A Digital Twin–Based Approach for Risk Monitoring in Automotive Repair Workshops

In the context of the accelerated digitalization of industrial environments and the transition toward the Industry 4.0 paradigm, occupational risk management requires integrated approaches capable of overcoming the limitations of traditional, predominantly reactive methods. Automotive repair workshops represent complex socio-technical systems characterized by dynamic interactions between workers, vehicles, and equipment, where risks manifest spatially and temporally in ways that are difficult to anticipate using conventional approaches.
This paper proposes an innovative framework based on the Digital Twin concept for real-time occupational risk assessment through the development of a Dynamic Risk Heat Map at the automotive workshop level. The model integrates a digital representation of the workspace, including safe zones and exclusion zones, the positions of workers and vehicles, and the operational status of equipment.
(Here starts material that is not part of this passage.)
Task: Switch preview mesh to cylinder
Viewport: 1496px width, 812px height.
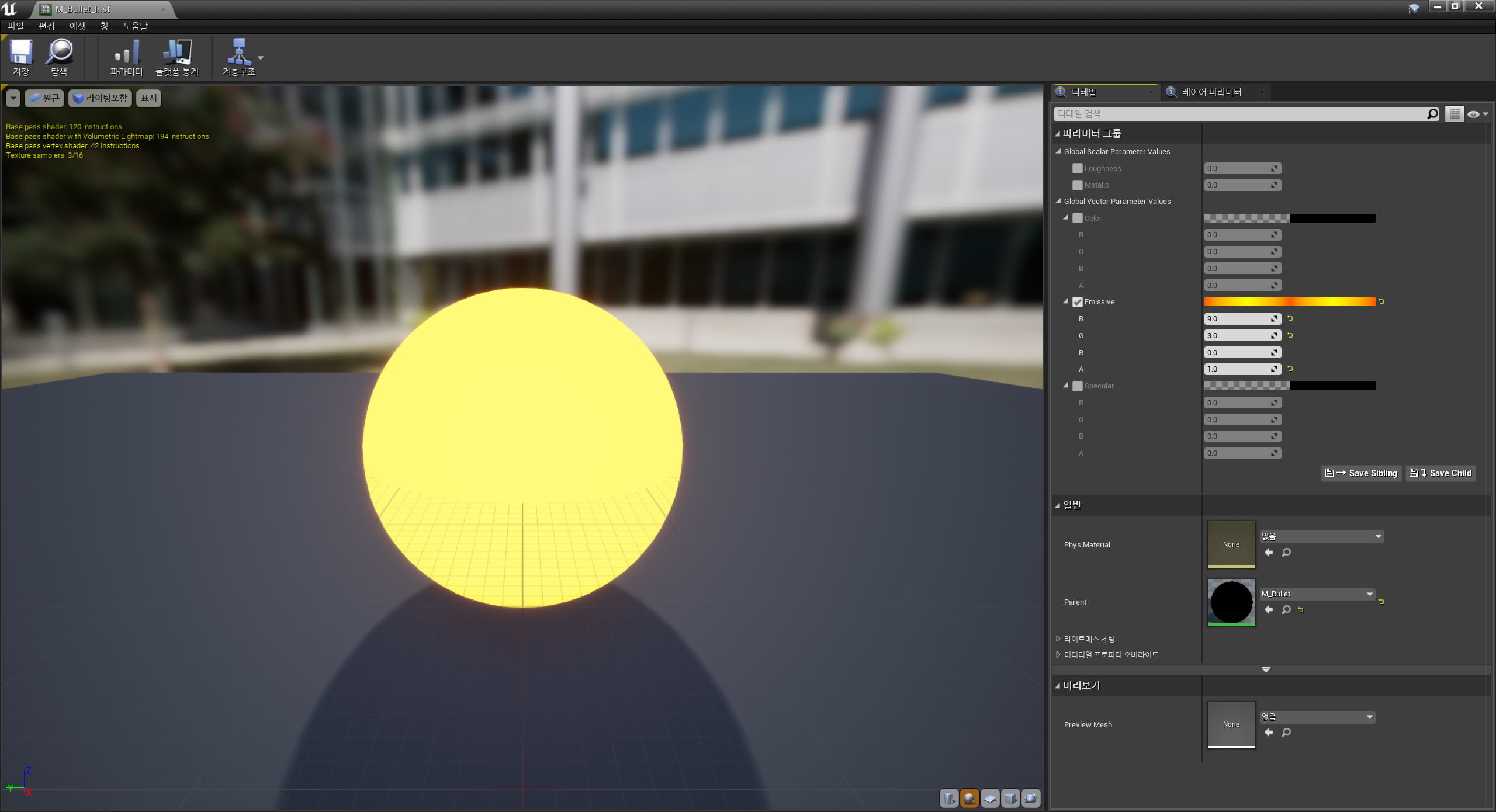Action: tap(949, 798)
The main novelty lies in defining and implementing a mathematical risk quantification model based on spatial and operational parameters, enabling real-time computation of risk distribution R(x,y,t)R(x,y,t)R(x,y,t). The proposed methodology is based on discretizing the workspace into a grid of cells, where the risk level is determined through weighted aggregation of relevant factors such as proximity to hazard sources, activity density, and movement dynamics.
The results are visualized as a heat map highlighting low-, medium-, and high-risk zones, providing decision support for accident prevention and activity optimization. By integrating digital components, mathematical modeling, and spatial analysis, the study contributes to the development of a proactive risk management tool capable of transforming traditional risk assessment into a continuous, predictive, and adaptive process.